Throughout most of the 1800s and 1900s, currency around the world was tied to the value of gold. During this time, people could trade paper money for gold based on the current exchange rates. However, in the late 1930s, President Roosevelt ended dollars-for-gold exchanges in the United States, and the world began to move away from the gold standard. By the end of the 1970s, the gold standard ceased to exist in any country.
Without the gold standard in place, the dollar has reigned supreme as the “benchmark” by which other countries determine the value of their own currencies. Unfortunately, the economic downturn and the looming debt crisis in the United States have caused problems for nations all around the globe. Emerging markets, which are usually inundated with U.S. dollars, have seen the value of their own currencies fluctuate considerably against the dollar. The more unstable the dollar appears, the more likely it is that these countries will invest in other currencies to protect their own wealth. Since emerging markets now compose more than 50 percent of the GDP in the world, their choice to invest in gold will affect everyone.
More Evidence of the Return to Gold
In anticipation of the dollar’s collapse, many countries are already buying as much gold as they can get their hands on. In fact, back in 2010, the world’s central bankers were already purchasing large amounts of gold for the first time since the late 1980s. The countries who bought gold most aggressively during 2010 and 2011 were Argentina, Turkey, Mexico, Russia, Kazakhstan, The Philippines and South Korea. During 2012 and 2013, Brazil and Iraq have added significantly to their gold stores as well.

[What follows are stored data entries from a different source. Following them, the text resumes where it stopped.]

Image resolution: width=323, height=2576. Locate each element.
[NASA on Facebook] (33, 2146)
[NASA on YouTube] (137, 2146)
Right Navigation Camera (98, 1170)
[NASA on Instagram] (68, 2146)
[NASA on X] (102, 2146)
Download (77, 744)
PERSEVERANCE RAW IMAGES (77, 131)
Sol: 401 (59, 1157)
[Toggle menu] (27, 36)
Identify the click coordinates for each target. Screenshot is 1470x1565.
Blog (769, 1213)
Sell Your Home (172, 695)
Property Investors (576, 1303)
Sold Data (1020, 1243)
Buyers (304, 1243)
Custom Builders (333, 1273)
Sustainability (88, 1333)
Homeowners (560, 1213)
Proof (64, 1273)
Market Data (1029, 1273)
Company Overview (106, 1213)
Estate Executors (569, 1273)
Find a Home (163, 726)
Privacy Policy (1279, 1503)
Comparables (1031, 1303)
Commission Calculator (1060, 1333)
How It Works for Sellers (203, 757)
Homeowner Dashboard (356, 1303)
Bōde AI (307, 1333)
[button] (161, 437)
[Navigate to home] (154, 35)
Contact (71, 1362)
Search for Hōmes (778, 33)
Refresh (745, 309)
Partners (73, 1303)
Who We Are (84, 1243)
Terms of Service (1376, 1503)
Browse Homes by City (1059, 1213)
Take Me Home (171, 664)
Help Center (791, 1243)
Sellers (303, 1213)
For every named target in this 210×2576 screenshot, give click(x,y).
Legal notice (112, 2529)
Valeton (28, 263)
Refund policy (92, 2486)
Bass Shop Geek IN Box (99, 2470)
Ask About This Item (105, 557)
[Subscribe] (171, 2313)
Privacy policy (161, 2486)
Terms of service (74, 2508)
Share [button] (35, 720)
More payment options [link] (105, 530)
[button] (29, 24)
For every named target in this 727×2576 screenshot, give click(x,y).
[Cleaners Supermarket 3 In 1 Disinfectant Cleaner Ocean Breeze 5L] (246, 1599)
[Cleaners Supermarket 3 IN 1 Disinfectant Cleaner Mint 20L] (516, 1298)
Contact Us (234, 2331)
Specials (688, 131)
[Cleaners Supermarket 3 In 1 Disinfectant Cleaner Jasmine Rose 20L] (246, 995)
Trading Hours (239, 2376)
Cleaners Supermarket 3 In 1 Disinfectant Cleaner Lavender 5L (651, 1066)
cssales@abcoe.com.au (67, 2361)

China is also making a move toward gold. The country has recently loosened some of the controls around the Renminbi, and it may soon be backing the Renminbi with gold. Furthermore, China remains the largest producer of gold in the world, and it is set to become the largest consumer of gold as well in 2013. Experts believe that China is making these purchases in an attempt to diversify its assets. Only two percent of China’s total reserves is gold at this time, but the country is doing everything it can to increase this proportion.
Implications of a Return to the Gold Standard
The U.S. has toyed with the notion of returning to the gold standard in the past, but the idea has never come to fruition due to the significant economic problems it would cause. Without the gold standard in place, the government can print as many dollars as it needs to control the ebb and flow of the economy. However, if the gold standard were to return, the U.S. would not have enough bullion on hand to back all of the paper currency in circulation.
Unfortunately, as more countries back their own currencies with gold, it seems the U.S. may have no choice but to do the same in the future, which will undoubtedly lead to economic crisis. The value of paper money will fall dramatically, and citizens relying solely on this currency will suddenly have no real wealth to their name.
If you’re concerned about the impending return to the gold standard, the only way to protect your wealth is to invest in gold now – before paper money loses its value.